Aim of the exercise — For the records shown below, return an exact copy that excludes the pictures.

Exercise inputs —
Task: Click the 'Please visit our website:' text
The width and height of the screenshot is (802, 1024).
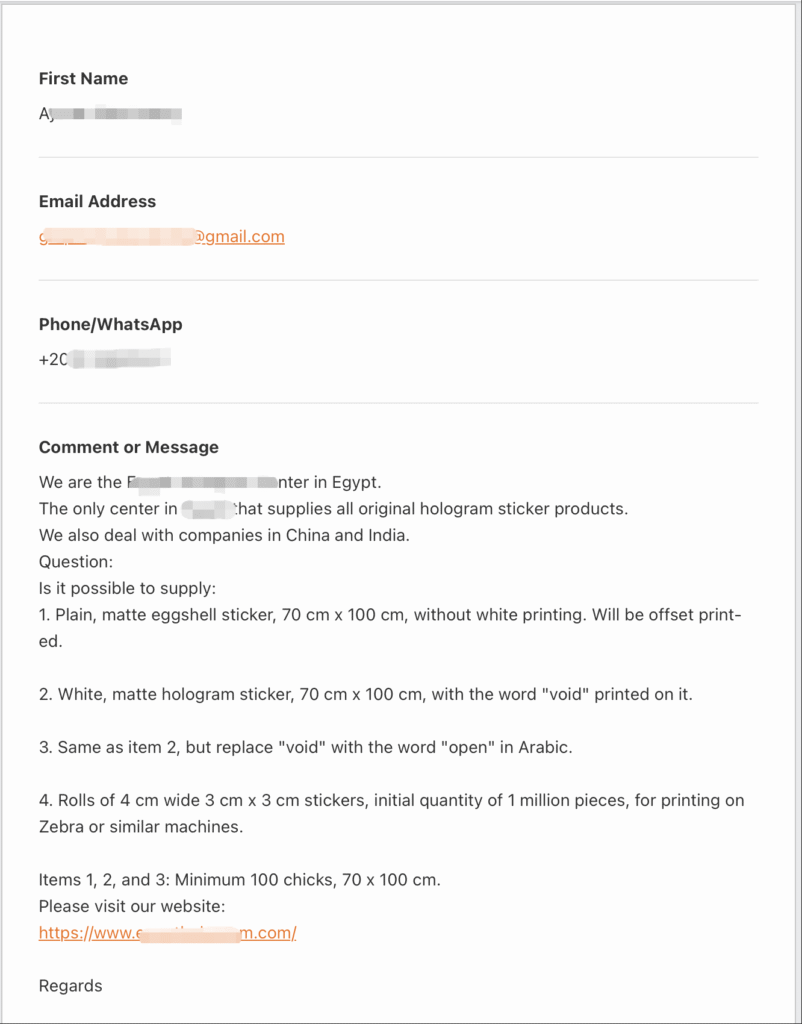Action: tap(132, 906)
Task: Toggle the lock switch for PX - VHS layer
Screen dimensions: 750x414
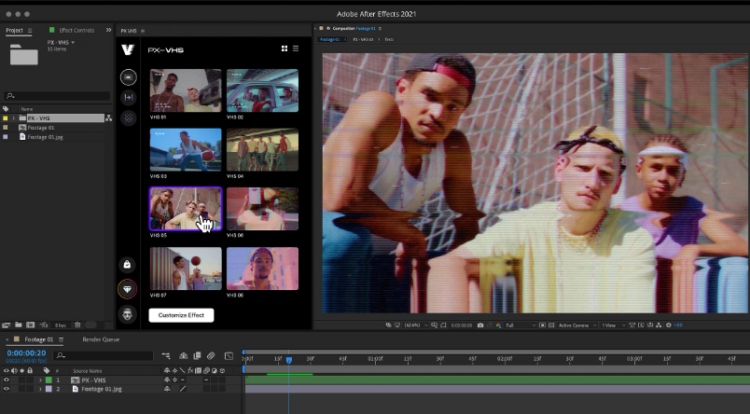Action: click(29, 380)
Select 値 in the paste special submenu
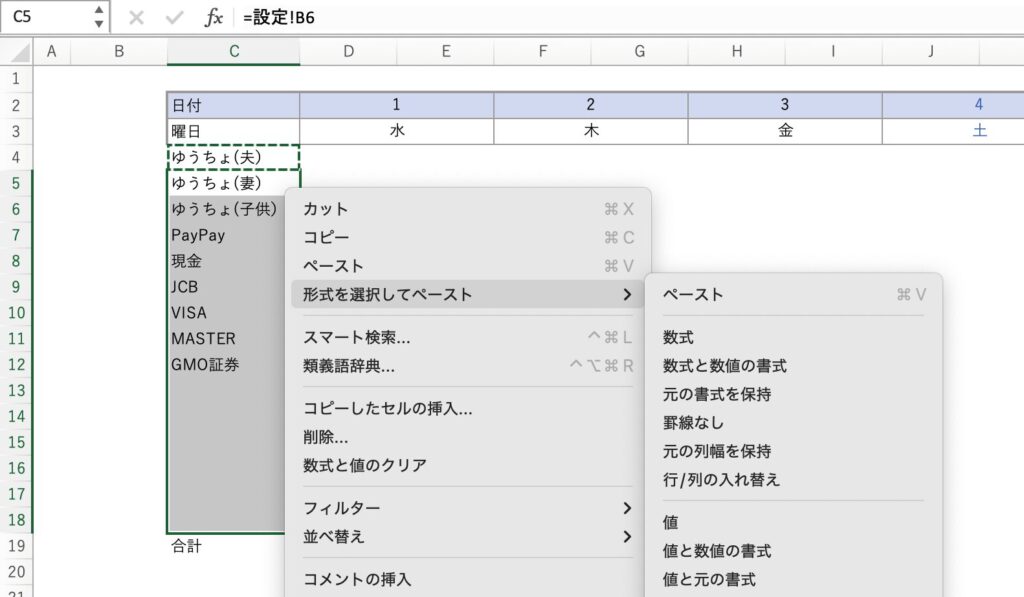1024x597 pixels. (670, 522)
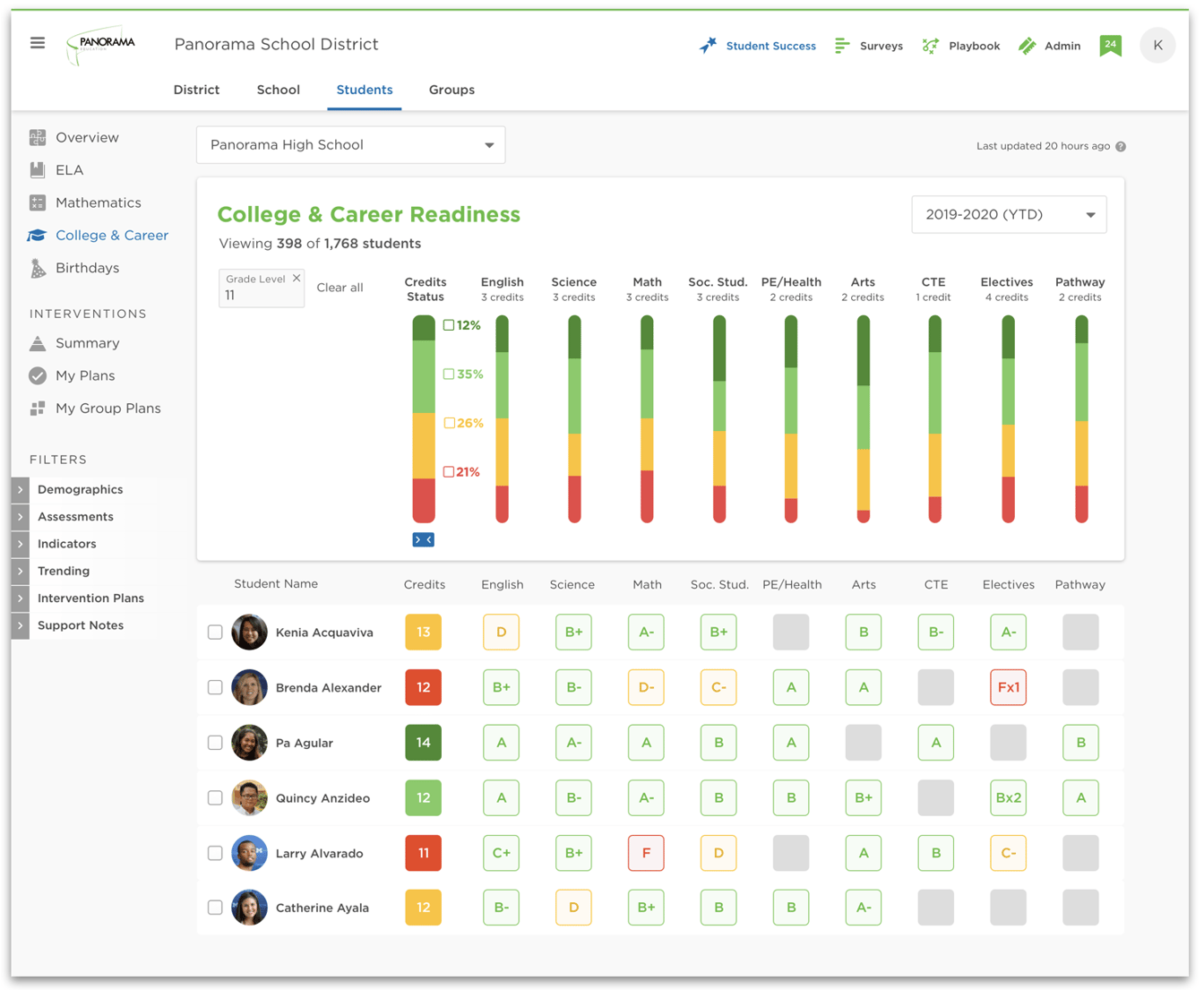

Result of this task —
Task: Click the 'Please visit our website:' text
The width and height of the screenshot is (802, 1024).
Action: tap(132, 906)
Task: Toggle the lock switch for PX - VHS layer
Screen dimensions: 750x414
Action: click(29, 380)
Select 値 in the paste special submenu
1024x597 pixels. (670, 522)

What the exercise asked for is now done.